Policiais militares do Rio de Janeiro dispensaram testemunhas do assassinato da vereadora Marielle Franco (PSOL). Ambas também disseram que viram apenas um carro no momento dos disparos, contrariando a versão sugerida por câmeras de vigilância de que havia dois carros perseguindo o veículo da vereadora.

Segundo o jornal O Globo [VIDEO], as testemunhas não entraram no escopo de testemunhas do crime e não foram ouvidas pela Policia Civil [VIDEO].

A informação foi publicada pelo jornal O Globo neste domingo (1).

No último dia 21, o procurador-geral de Justiça do Rio de Janeiro, Eduardo Gussem, designou um grupo de cinco promotores do MP-RJ (Ministério Público do Estado do Rio de Janeiro) para auxiliar a 23ª Promotoria de Justiça de Investigação Penal na apuração do assassinato de Marielle Franco e Anderson Gomes.
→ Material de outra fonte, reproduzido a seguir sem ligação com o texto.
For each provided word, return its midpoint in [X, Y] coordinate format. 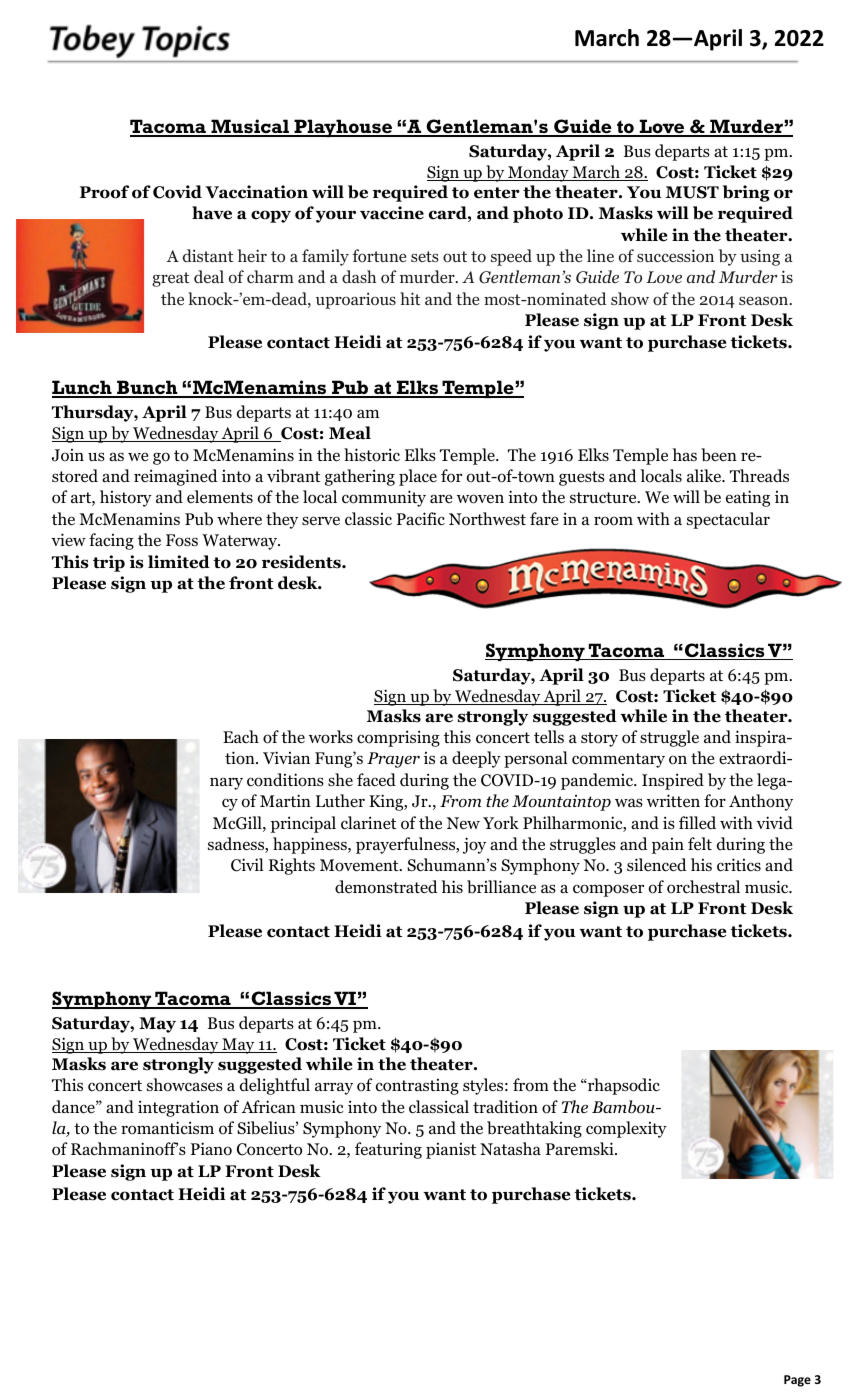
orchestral [703, 887]
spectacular [728, 520]
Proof [104, 192]
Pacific [421, 519]
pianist [451, 1151]
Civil [247, 865]
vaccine [392, 213]
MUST [692, 192]
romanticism [167, 1128]
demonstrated [386, 887]
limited [179, 562]
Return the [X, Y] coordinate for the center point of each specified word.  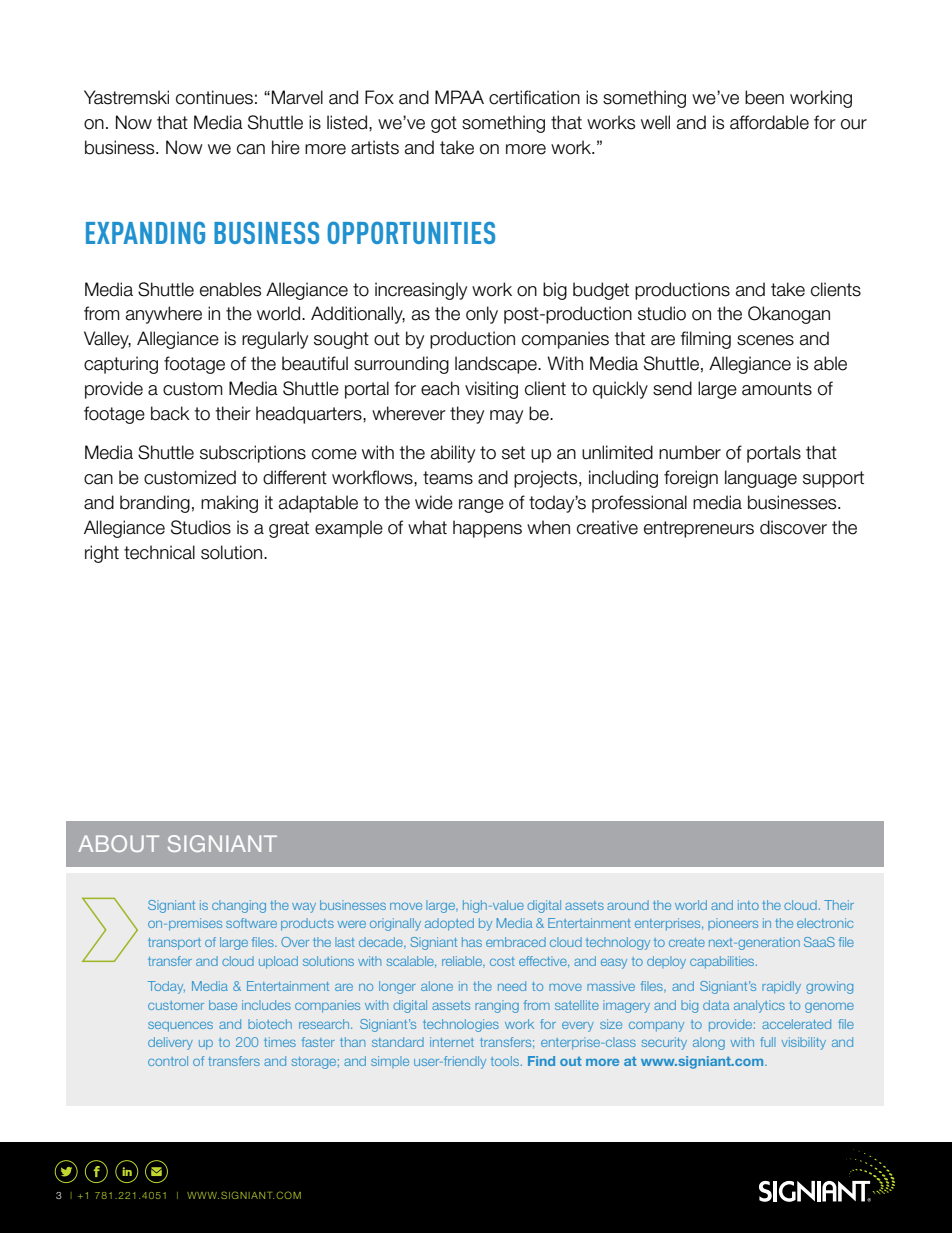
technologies [461, 1025]
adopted [449, 924]
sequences [180, 1027]
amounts [777, 389]
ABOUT [118, 843]
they [467, 415]
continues [214, 97]
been [764, 97]
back [170, 413]
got [444, 124]
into [748, 905]
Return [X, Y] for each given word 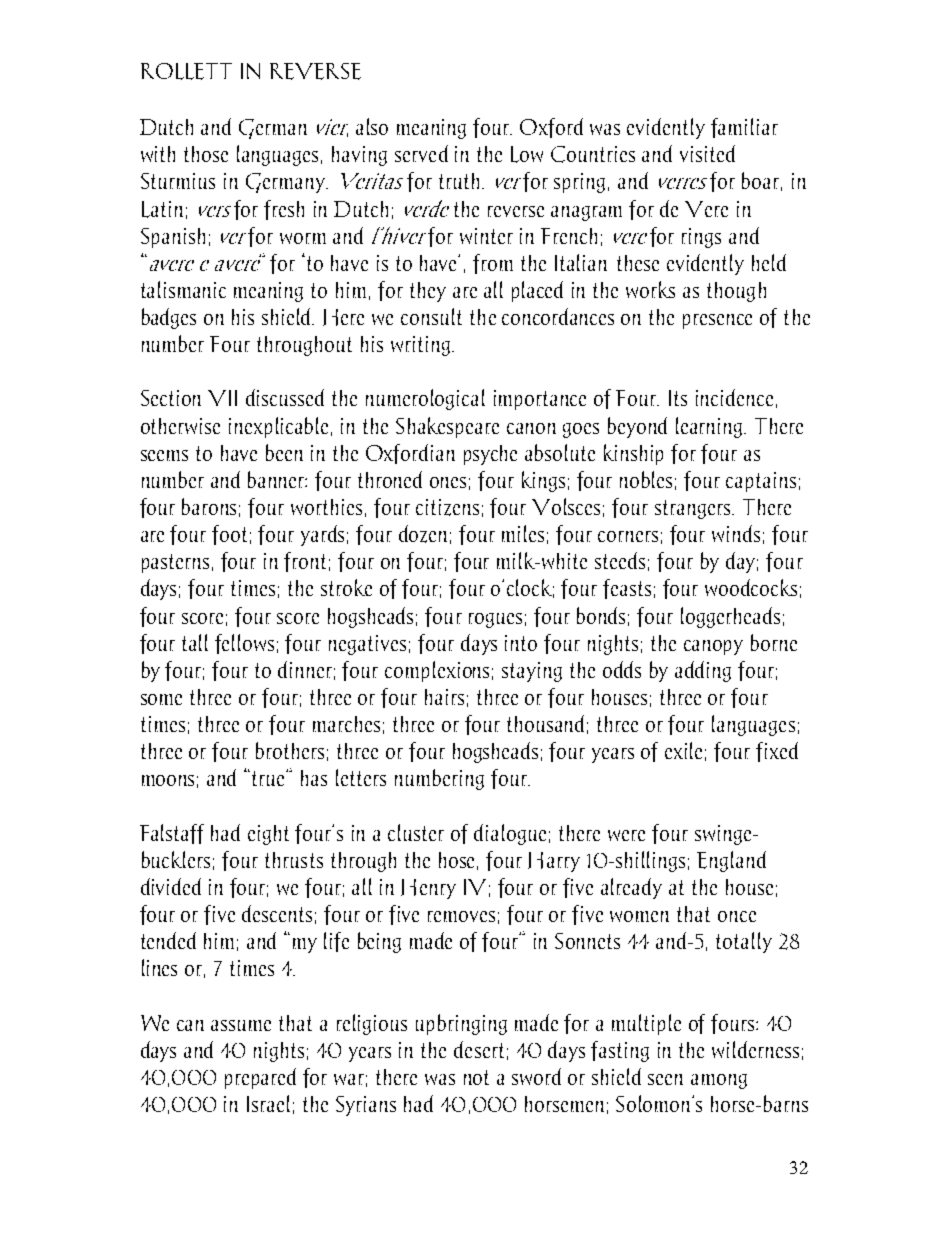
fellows [244, 644]
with [158, 154]
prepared [260, 1078]
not [476, 1077]
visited [707, 153]
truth [461, 181]
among [719, 1081]
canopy [713, 647]
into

De acordo com o jornal, as duas testemunhas disseram que ficaram no local do crime até a chegada da polícia, mas os policiais mandaram todos saírem. Em seguida, segundo as testemunhas, um homem negro sentado no banco traseiro colocou o braço para fora e apontou uma arma que parecia ter um silenciador.

As testemunhas também contaram que o carro dos criminosos deu uma guinada e fugiu pela Rua Joaquim Palhares. A suspeita até agora era de que a fuga teria ocorrido pela Rua João Paulo Primeiro, que é perpendicular à Joaquim Palhares. Elas não foram ouvidas.

No Circo Voador, outro ponto do Centro do Rio, políticos e manifestantes também lembraram a vereadora Marielle Franco e o motorista Anderson Gomes.

Questionada pela GloboNews sobre o episódio, a Polícia Civil não se pronunciou.